Nadal zeigte sich nach dem Match aber schon wieder verhalten angriffslustig. Auf der einen Seite stellte er klar, dass er nicht wisse, ob er in zwei Monaten den Schläger an den Nagel hänge, auf der anderen Seite unterstrich er noch mal, wie viel Spaß ihm sein Beruf noch bereitet. "Ich bin ein einfacher Typ. Ich mag das, was ich tue. Ich spiele gerne Tennis, ich trainiere gerne. Ich reise mit meiner Frau und meinem Sohn und genieße diese Dinge, die nie wiederkommen werden.“
Zverev zeigte sich auf und neben dem Platz demütiger, als man es von ihm gewohnt ist.

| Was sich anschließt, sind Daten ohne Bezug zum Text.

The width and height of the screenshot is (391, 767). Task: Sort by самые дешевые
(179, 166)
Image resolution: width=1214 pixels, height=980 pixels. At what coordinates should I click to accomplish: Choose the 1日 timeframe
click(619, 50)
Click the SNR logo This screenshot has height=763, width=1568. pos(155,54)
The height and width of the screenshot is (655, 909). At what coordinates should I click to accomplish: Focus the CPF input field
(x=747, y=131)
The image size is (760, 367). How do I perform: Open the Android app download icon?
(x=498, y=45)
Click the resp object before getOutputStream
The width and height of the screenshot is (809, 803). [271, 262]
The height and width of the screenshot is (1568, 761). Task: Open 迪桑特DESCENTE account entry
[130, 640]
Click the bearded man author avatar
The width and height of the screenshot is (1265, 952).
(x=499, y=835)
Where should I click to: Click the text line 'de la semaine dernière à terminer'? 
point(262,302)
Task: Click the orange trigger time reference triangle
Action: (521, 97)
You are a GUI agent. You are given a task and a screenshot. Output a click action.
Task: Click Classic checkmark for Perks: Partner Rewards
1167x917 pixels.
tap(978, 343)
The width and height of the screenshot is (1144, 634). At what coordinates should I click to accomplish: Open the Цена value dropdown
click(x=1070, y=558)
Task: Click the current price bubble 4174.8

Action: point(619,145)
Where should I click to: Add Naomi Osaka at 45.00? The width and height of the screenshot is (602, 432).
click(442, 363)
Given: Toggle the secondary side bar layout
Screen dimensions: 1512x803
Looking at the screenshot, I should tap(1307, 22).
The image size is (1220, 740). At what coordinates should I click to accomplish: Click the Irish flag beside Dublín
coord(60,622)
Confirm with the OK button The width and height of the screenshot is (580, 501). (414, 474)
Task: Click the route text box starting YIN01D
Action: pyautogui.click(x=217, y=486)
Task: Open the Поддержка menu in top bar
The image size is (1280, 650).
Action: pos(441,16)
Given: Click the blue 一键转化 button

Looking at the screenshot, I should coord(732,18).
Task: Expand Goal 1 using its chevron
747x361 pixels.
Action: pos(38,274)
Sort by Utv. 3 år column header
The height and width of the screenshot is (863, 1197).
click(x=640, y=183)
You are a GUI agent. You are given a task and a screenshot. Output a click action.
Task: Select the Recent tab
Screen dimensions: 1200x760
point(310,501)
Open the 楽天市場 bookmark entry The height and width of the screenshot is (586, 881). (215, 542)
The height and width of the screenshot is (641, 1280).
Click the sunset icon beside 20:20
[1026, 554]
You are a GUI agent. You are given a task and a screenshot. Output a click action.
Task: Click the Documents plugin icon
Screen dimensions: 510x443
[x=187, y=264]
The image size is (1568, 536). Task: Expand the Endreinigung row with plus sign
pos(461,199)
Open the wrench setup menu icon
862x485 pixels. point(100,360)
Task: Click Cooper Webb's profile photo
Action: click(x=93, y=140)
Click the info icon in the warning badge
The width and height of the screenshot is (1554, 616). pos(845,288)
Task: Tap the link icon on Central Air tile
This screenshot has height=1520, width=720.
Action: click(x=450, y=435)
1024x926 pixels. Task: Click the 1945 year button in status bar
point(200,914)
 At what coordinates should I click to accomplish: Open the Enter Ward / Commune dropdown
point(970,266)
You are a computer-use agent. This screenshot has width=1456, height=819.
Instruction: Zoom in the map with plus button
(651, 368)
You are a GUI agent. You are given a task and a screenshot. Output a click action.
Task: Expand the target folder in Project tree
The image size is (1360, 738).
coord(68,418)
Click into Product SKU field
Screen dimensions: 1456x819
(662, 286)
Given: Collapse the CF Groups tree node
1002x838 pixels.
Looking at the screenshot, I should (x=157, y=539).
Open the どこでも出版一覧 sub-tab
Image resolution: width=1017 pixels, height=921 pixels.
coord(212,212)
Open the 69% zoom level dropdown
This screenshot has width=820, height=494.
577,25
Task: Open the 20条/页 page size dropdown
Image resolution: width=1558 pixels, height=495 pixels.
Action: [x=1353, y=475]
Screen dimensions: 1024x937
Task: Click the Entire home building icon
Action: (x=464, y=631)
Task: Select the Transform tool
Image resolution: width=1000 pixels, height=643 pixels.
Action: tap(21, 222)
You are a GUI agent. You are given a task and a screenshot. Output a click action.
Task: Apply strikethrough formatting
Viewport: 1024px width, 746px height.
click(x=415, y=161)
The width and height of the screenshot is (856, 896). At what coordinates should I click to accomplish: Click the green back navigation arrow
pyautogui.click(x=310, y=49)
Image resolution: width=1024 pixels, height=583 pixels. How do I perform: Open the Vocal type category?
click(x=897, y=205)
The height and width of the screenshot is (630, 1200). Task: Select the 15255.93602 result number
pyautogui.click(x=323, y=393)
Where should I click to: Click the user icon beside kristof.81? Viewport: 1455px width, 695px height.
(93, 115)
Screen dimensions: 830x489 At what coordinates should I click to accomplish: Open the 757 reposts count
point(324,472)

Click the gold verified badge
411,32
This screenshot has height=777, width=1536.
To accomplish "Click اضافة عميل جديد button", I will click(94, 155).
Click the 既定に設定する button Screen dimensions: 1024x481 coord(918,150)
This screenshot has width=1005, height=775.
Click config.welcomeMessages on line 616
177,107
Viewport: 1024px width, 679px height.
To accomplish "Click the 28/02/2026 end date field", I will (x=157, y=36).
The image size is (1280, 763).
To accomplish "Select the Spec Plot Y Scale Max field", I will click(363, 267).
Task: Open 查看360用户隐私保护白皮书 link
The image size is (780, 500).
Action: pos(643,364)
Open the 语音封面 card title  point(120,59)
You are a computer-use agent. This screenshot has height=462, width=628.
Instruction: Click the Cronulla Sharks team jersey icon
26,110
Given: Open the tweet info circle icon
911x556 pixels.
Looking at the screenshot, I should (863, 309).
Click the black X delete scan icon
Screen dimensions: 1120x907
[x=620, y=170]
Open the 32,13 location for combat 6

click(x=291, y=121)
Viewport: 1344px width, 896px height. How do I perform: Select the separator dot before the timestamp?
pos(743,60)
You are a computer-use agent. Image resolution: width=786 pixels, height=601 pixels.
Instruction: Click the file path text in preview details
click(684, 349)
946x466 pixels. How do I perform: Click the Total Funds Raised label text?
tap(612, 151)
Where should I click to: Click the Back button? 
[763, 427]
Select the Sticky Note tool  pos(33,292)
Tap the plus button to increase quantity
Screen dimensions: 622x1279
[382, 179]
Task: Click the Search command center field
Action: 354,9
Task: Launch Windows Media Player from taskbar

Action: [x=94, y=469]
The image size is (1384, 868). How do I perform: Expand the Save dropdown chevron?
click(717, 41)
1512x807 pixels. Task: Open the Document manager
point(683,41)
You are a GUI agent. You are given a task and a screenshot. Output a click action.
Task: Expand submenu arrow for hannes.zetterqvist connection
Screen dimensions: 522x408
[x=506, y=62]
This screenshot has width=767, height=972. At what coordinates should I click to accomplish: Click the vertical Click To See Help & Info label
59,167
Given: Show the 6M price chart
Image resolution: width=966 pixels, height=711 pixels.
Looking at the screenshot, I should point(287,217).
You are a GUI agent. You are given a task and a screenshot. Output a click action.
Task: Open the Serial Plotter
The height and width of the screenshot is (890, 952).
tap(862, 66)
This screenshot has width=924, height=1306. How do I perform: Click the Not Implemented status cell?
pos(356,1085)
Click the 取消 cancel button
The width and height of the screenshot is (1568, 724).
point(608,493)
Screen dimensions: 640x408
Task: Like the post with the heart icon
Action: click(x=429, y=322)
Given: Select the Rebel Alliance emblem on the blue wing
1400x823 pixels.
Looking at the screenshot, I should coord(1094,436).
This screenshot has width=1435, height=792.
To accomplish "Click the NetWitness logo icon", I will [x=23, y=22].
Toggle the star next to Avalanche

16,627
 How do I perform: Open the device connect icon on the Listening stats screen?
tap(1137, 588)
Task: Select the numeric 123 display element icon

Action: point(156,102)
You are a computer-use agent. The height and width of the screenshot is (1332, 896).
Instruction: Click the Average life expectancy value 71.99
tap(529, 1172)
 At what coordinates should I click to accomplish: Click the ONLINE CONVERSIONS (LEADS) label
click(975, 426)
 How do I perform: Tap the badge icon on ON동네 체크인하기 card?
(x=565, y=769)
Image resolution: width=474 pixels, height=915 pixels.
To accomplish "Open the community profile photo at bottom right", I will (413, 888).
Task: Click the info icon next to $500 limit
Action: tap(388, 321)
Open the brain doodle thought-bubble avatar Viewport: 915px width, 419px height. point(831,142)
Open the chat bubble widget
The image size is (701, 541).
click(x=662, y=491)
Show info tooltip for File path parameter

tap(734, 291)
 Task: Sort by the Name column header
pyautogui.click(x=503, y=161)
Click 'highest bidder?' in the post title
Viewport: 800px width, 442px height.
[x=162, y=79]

In seinem Siegerinterview stellte er die besondere Situation heraus, als er sagte: "Heute geht es nicht um mich. Das ist Rafas Tag." In der Pressekonferenz nach dem Match gab Zverev zu, nicht gewusst zu haben, wie er reagieren sollte. "Normalerweise bist du nach einem Sieg gegen Nadal unmenschlich glücklich, aber heute musste ich mich zurückhalten." Vor dem Turnier hatte Zverev noch betont, dass man bei den French Open nicht nur gegen den Menschen, sondern auch gegen das Denkmal Nadal spielt. Zverev zeigte in nervenstarker Manier, wie das gemacht wird.